In the last week of August the Russian government announced they would cut back on U.S. pork imports because they were unable to produce enough to satisfy domestic needs. This type of rhetoric obviously had a negative impact on hog prices, sending them plummeting to new lows for August.

The bright spot in this break in hog prices is that volume in pork product is beginning to pick up once again as these sharply lower prices are attracting wholesale buyers. With such a steep decline in prices, the market has become oversold and is now in a position for some sort of recovery in the next few weeks.

Producers should be patient and use these recovery rallies to lock-in fall and winter inventories.

The cattle market has eased back in price during the last half of August as, like the hogs, the beef cutouts moved too high and the volume in the boxed beef trade began to decrease.

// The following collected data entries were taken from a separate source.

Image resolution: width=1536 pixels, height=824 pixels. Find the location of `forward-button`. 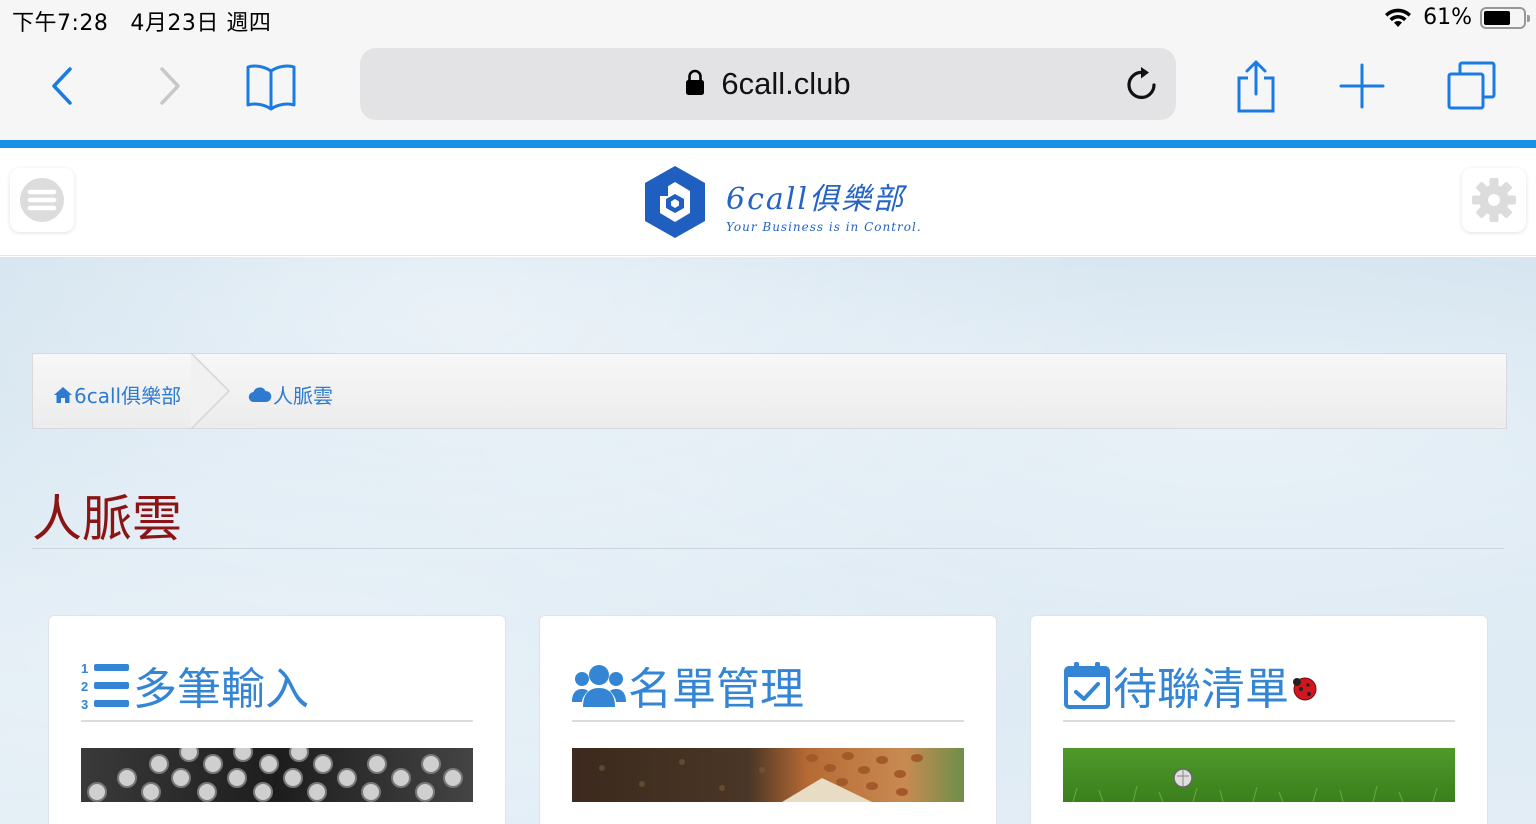

forward-button is located at coordinates (170, 86).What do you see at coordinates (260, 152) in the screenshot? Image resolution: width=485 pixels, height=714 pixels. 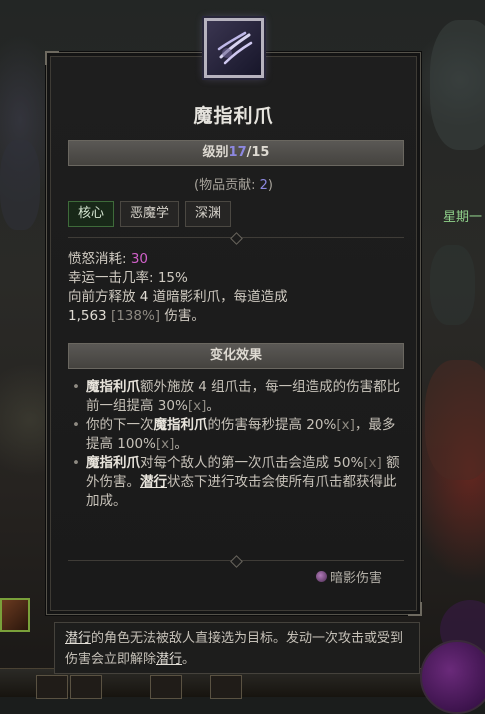 I see `rank-max: 15` at bounding box center [260, 152]. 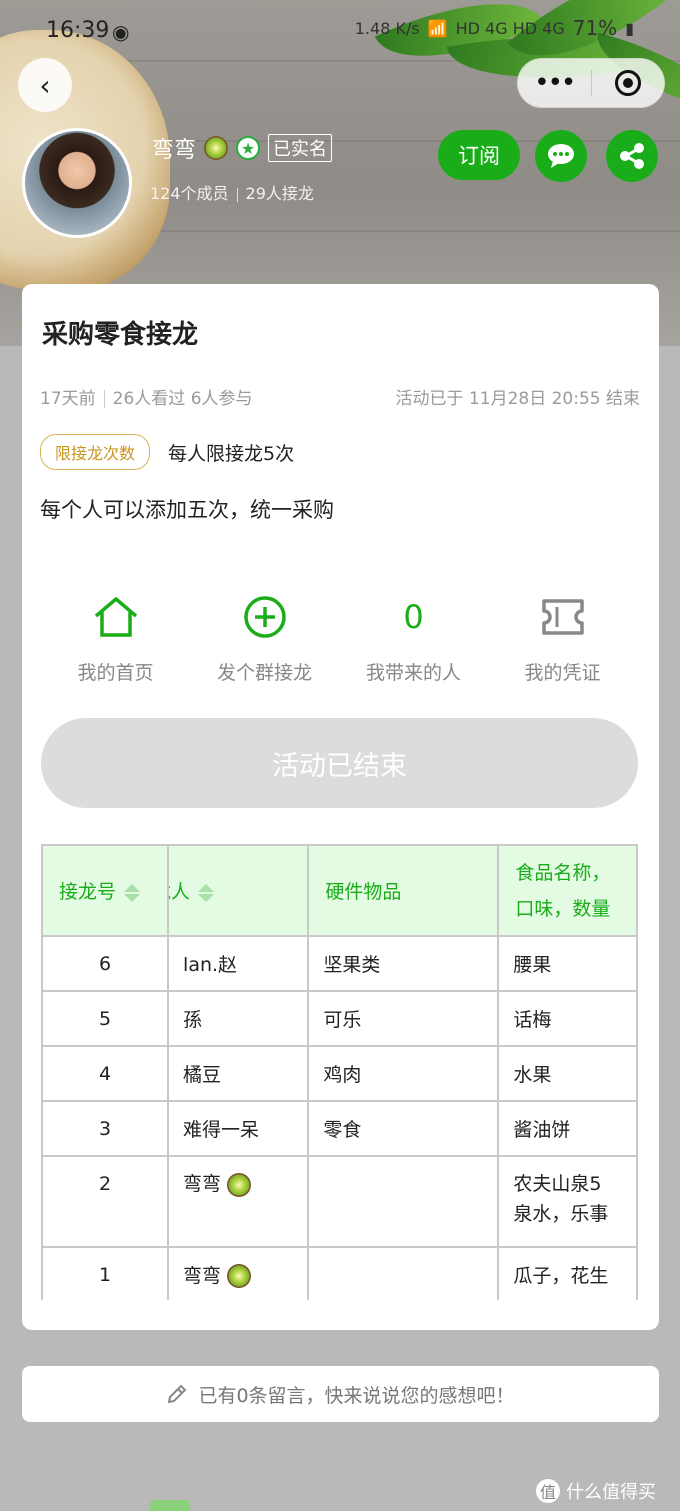 What do you see at coordinates (190, 194) in the screenshot?
I see `members-count: 124个成员` at bounding box center [190, 194].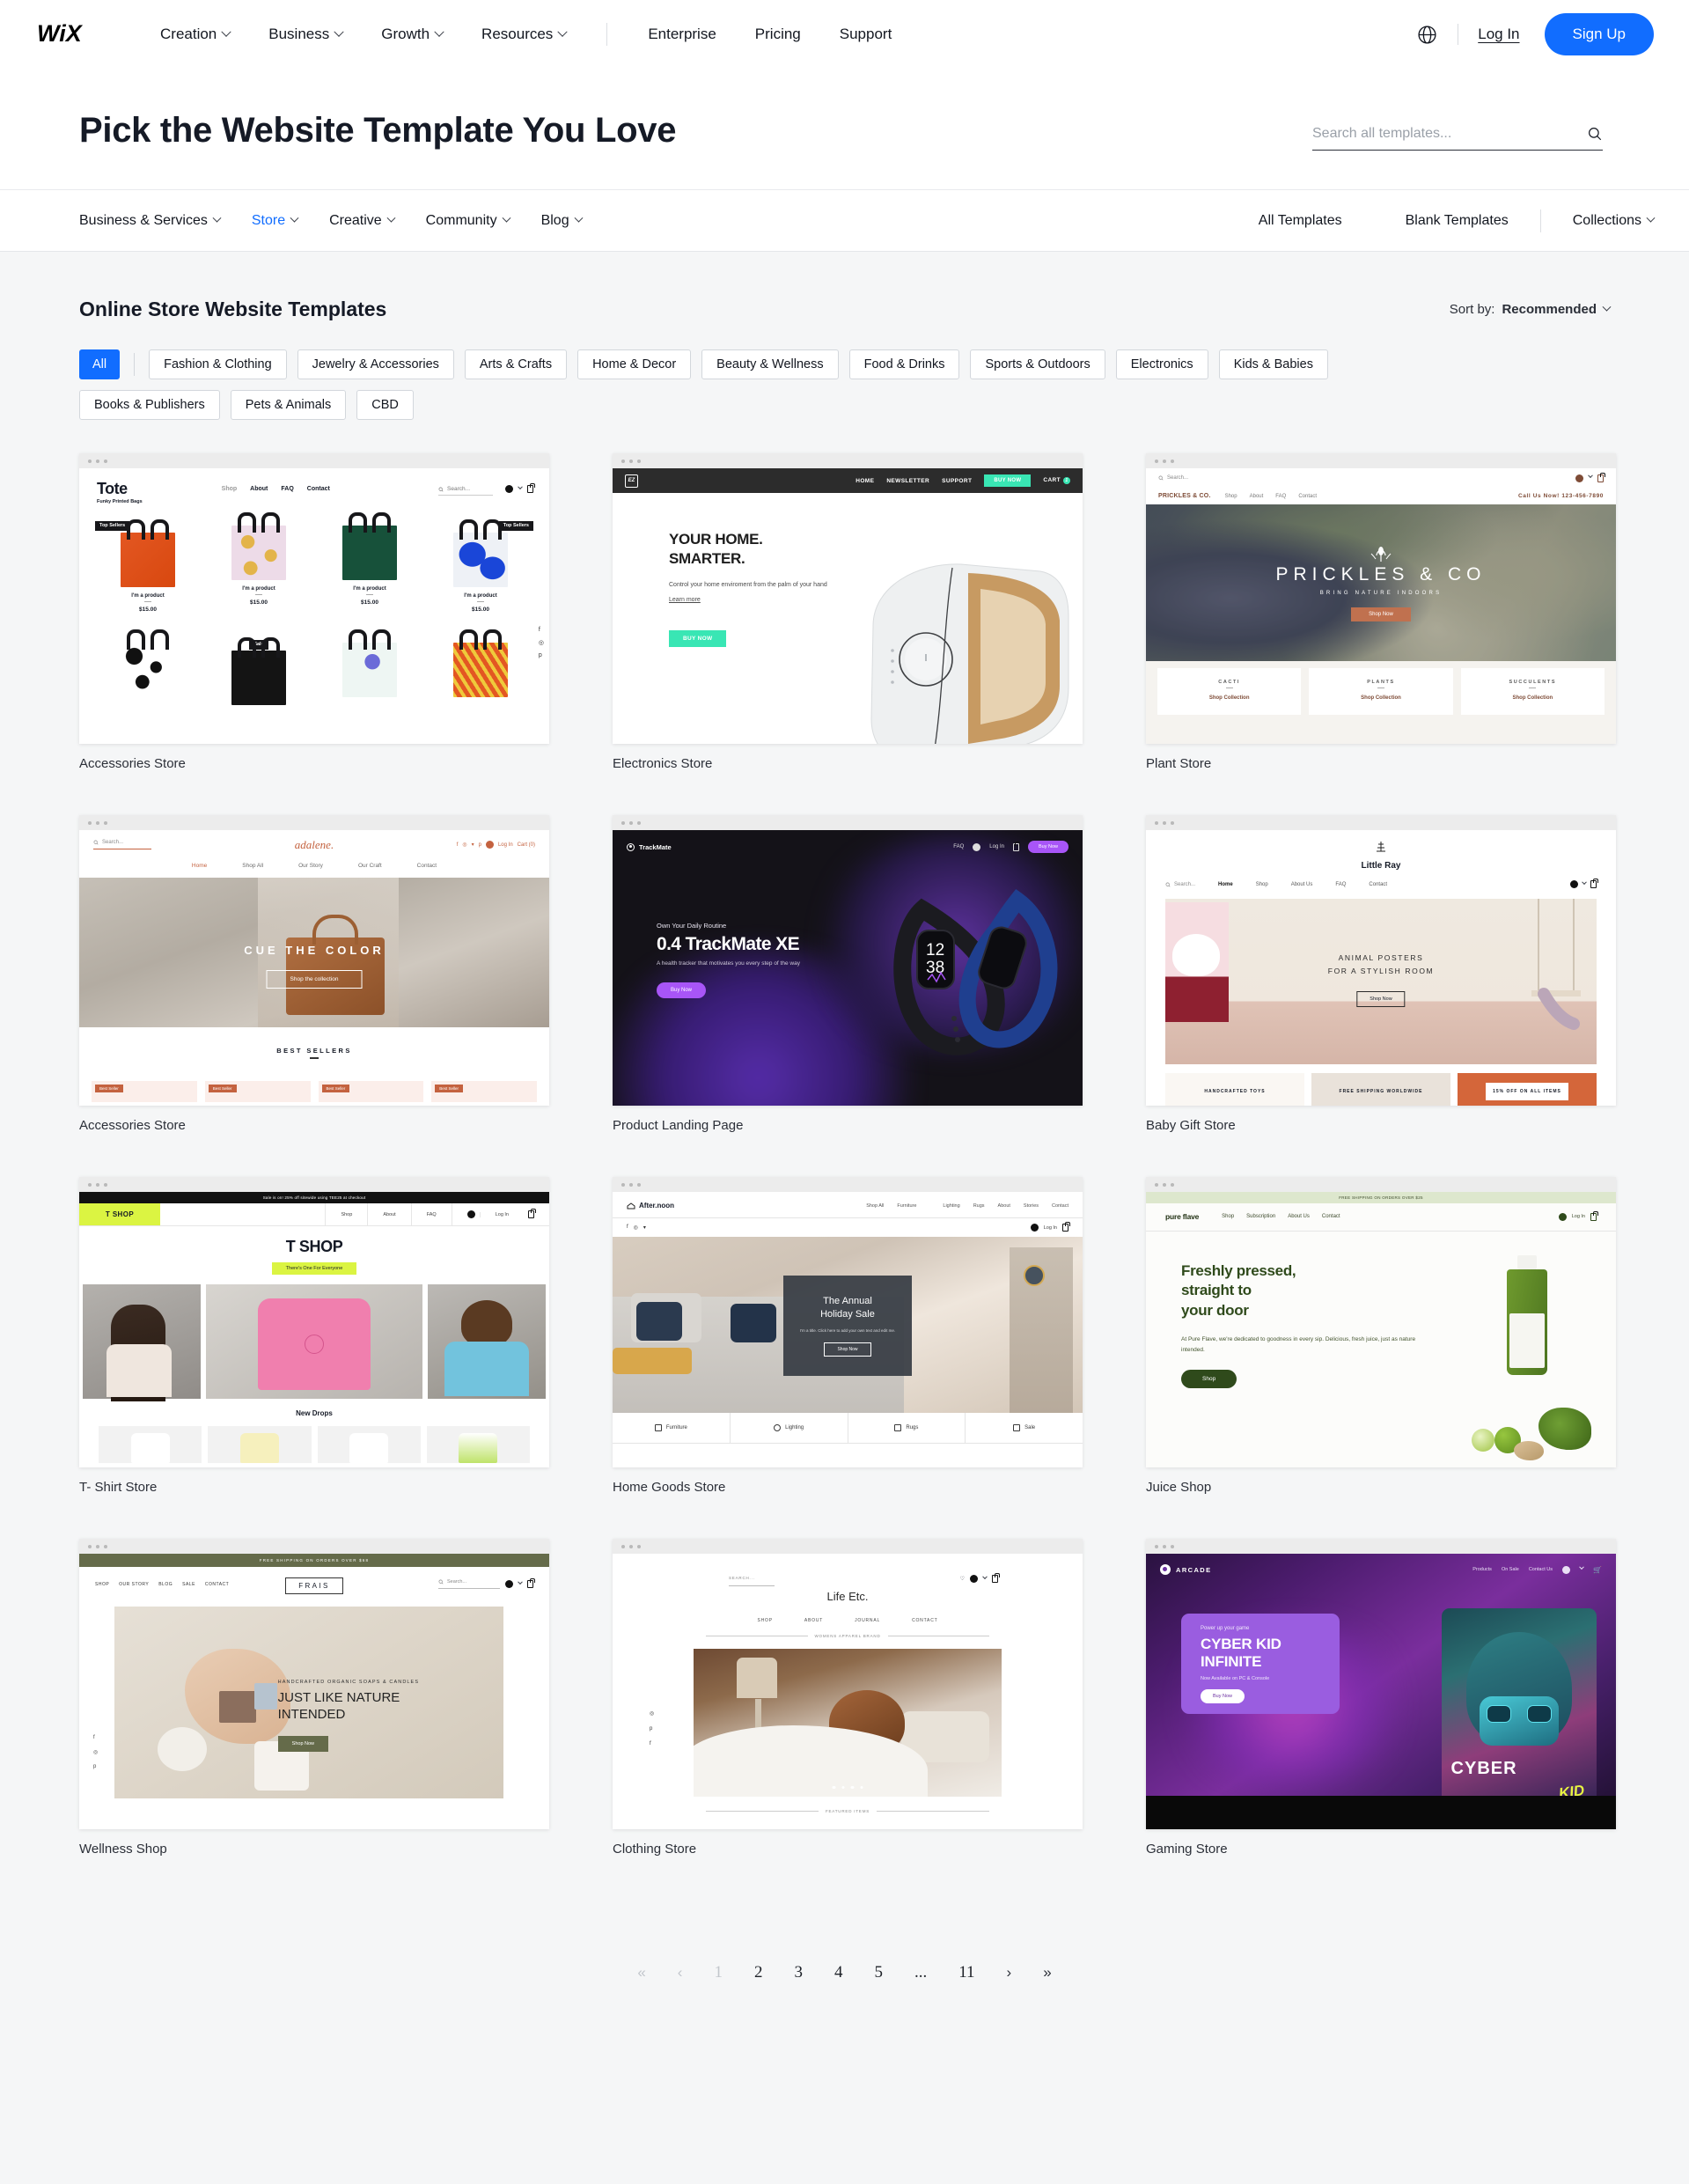 The height and width of the screenshot is (2184, 1689). I want to click on site-nav-item: FAQ, so click(959, 846).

This forced the packers to be more cautious in their bidding for live inventories and thus live prices eased lower. It would appear that the number of market-ready cattle is tight enough to offset the decline in demand to keep the cattle market from any sharp declines at this time.

With competitive meats relatively lower in price than beef at current levels, expect the cattle market to continue to struggle on any rallies. At the same time because of the reduced numbers of cattle-on-feed, large setbacks are not foreseen in the immediate future either.

Therefore, it would appear that the cattle market is likely to be somewhat range-bound for the next several weeks. Rallies in the beef cutouts will undoubtedly receive considerable resistance from the retail sector with the cheaper pork and poultry prices.

At the same time as prices drop, buying interest is more than likely to resurface and stabilize beef cutouts which should hold any further declines. Producers should take advantage of the potential range in prices and lock-in inventories on any sharp rallies in cattle prices.

•••


Joe Teale is a commodity broker for Great Plains Commodity in Afton, Minn.